We will focus our attention on the MAINPIPE controller in the code provided at the top of this tutorial. As shown in the structure on the right, this is a three-stage pipeline. Its schedule is Pipelined, which means the three children will execute in a pipelined fashion. This controller runs for “1 iters/parent execution,” while its three children run for 8 iterations each with the given input arguments “64 128 128.” The top controller is directly inside the Accel, which runs once, so it is expected that the MAINPIPE will run for 1 iteration. All of the children of a controller should run for the same number of iterations per parent execution, and with tile sizes of 16, 64, and 64 and input arguments 64, 128, and 128, the M by bm par pM, N by bn par pN is expected to run 4x2=8 times.

The key idea here is that the middle stage, which is the one performing all of the computation on the fetched tiles, is the bottleneck for this app. It is two orders of magnitude slower than the load or store stages, so the developer should spend the most time working on this stage. By zooming in to sub-trees within this controller, the developer can see which stages should be parallelized by more, or pipelined more heavily. Often, tweaking the innermost controllers yields the greatest benefit when they have initiation intervals that are greater than 1. It is important for the user to understand why the compiler detected a loop-carry dependency cycle in the body of that controller and figure out how to eliminate it.

Another thing the developer should try is to minimize the total number of inner controllers. If possible, the code will perform better when there is one, fat inner controller, rather than a wide outer controller with lots of children. Even when the parent is pipelined, the computation in one inner controller is totally walled-off from the computation of the other controllers. Fully pipelining all of the computation in all of the leaf nodes is much more efficient, although potentially more confusing to the user, than having wide outer controllers.

It is also important to watch the initiation interval when doing this. If the initiation interval expands to consume the total latency of the longest child node in the original design, the benefits of pipelining the primitives will be lost.

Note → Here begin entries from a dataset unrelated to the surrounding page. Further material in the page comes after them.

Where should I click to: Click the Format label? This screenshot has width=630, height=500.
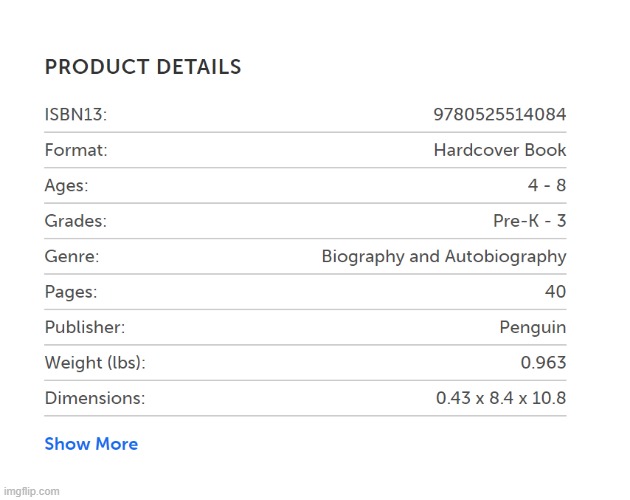click(76, 151)
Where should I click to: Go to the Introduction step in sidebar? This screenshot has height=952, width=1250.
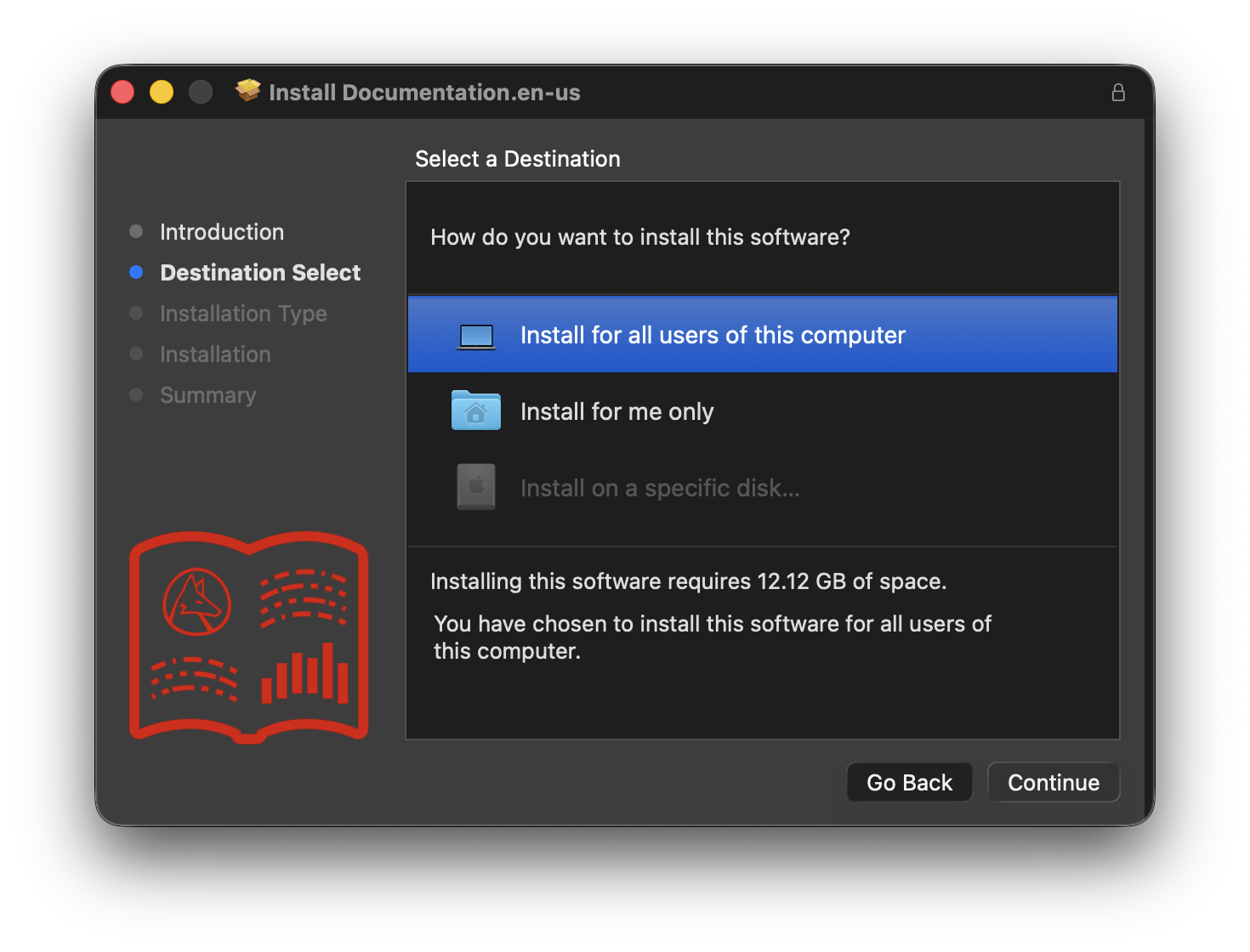click(222, 232)
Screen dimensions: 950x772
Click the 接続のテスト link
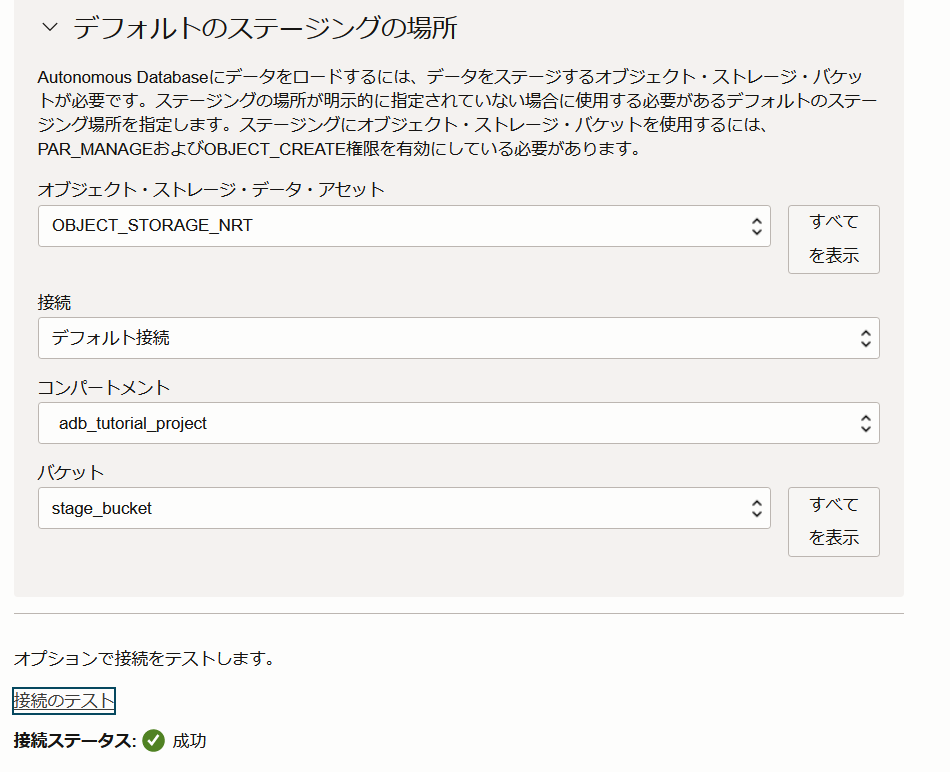(x=64, y=700)
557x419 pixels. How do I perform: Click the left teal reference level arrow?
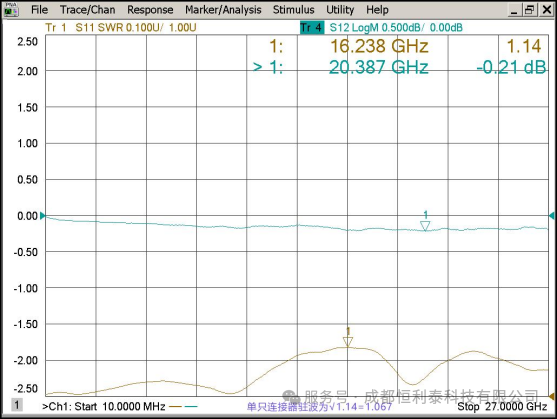tap(43, 216)
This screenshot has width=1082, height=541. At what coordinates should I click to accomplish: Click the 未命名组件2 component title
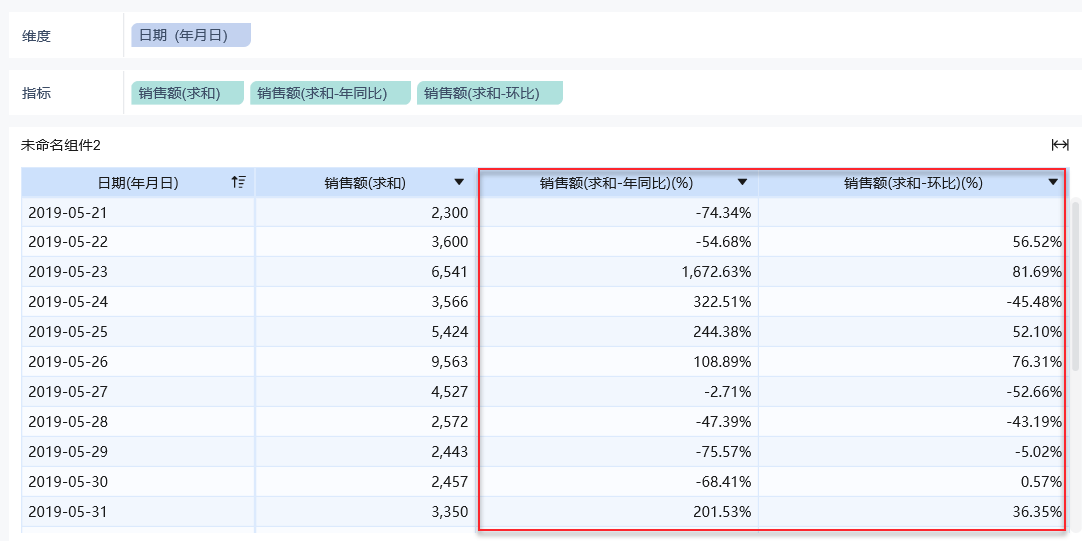point(61,145)
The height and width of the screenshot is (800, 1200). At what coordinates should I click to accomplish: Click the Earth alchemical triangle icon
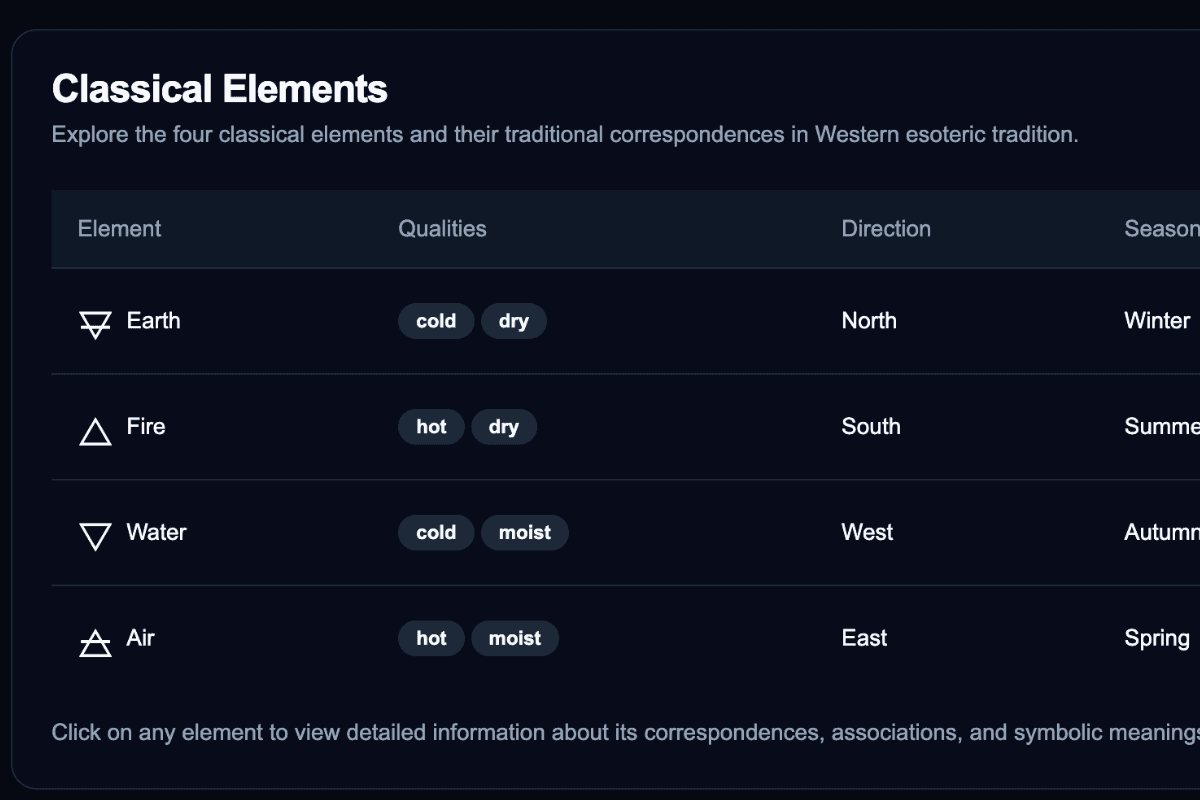pos(95,323)
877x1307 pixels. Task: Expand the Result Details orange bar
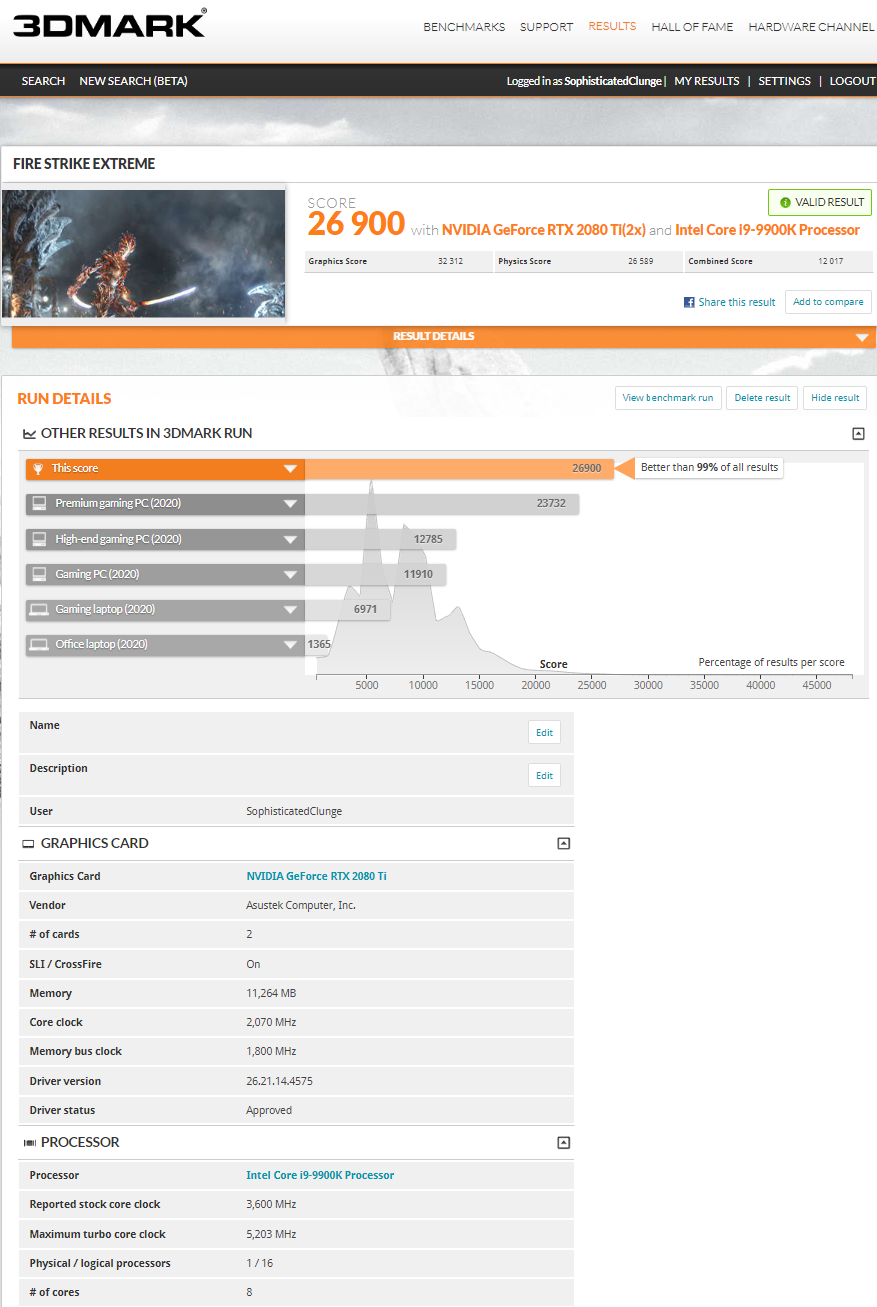[x=861, y=337]
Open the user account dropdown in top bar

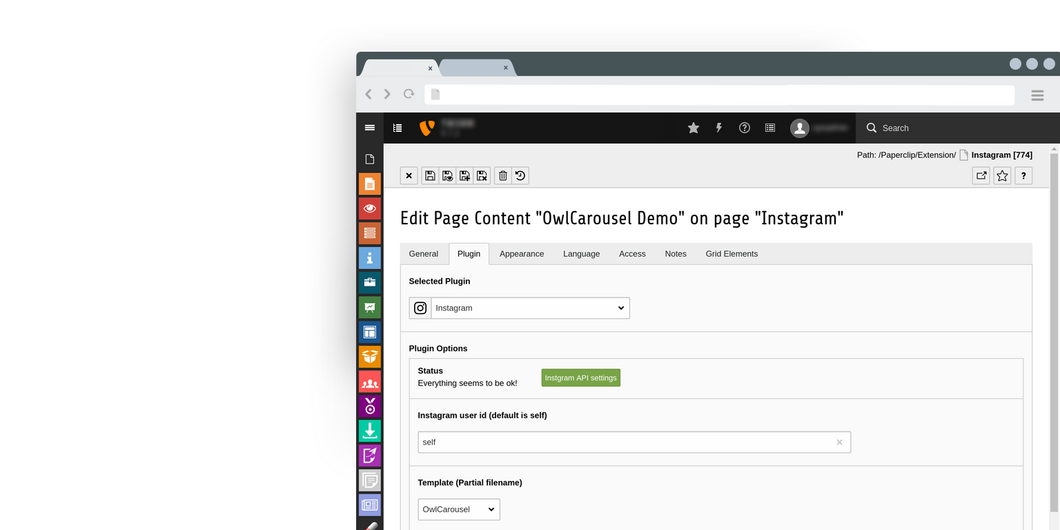822,128
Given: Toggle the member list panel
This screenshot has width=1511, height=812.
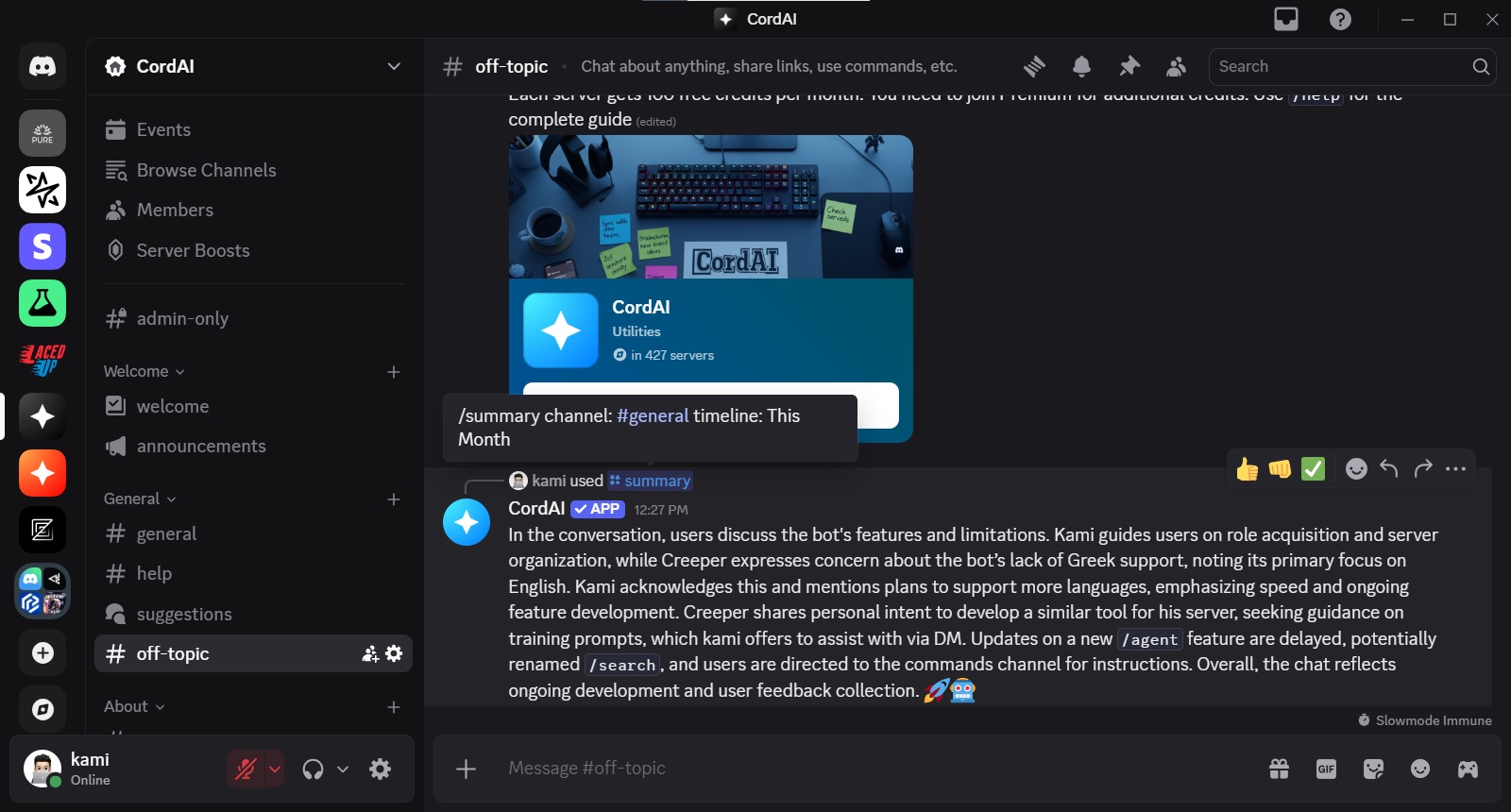Looking at the screenshot, I should click(x=1176, y=66).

Screenshot from 2018-10-30 14-38-58.png

using instrumentation for resource utilization


For quick reference, use the images to the right. For a closer look, please download the provided sample html here.

Also embedded in the controller hierarchy is information about all of the memories instantiated in the app. You can see the “NBuf Mems” and “Single-Buffered Mems” in boxes below the controller hierarchy. The entries in these two boxes are roughly sorted by the “cost” of each memory, so when trying to cut back on resources, you should pay more attention to those at the top of this list. Each entry contains details about that particular memory, including volume for a single buffer, number of buffers, padding, banking, and whether there are cross-bar reads or writes. The NBuffered memories are buffered because the compiler detected a pipelined least common ancestor (LCA) between all of the accesses. It inserted a buffer for each child of the LCA that lies between the first and last accesses. One exception is that there is support for broadcast writers, which occurs when one or more of the writers to the memory raises the LCA to a controller that has sequential scheduling. In this case, this write is sent to all buffers, and then it behaves as a buffered memory when the pipelined LCA for the subset of controllers is active. Each NBuffered memory is annotated directly in the controller hierarchy to indicate which controllers are responsible for each buffer of the memory. Each memory is assigned a random color to help the user visually trace them from controller to controller.

You may notice that some memories that you tried to create one instance of now have multiple instances. This could be due to unrolling or duplication from banking. You should use this information about memories to cut back on buffer depth where appropriate and try to avoid cross-bar connections.

The image on the right shows explicit lines connecting each buffer of each buffered memory in the example app. All memories here are double buffered, but it is possible to have more buffers in other cases.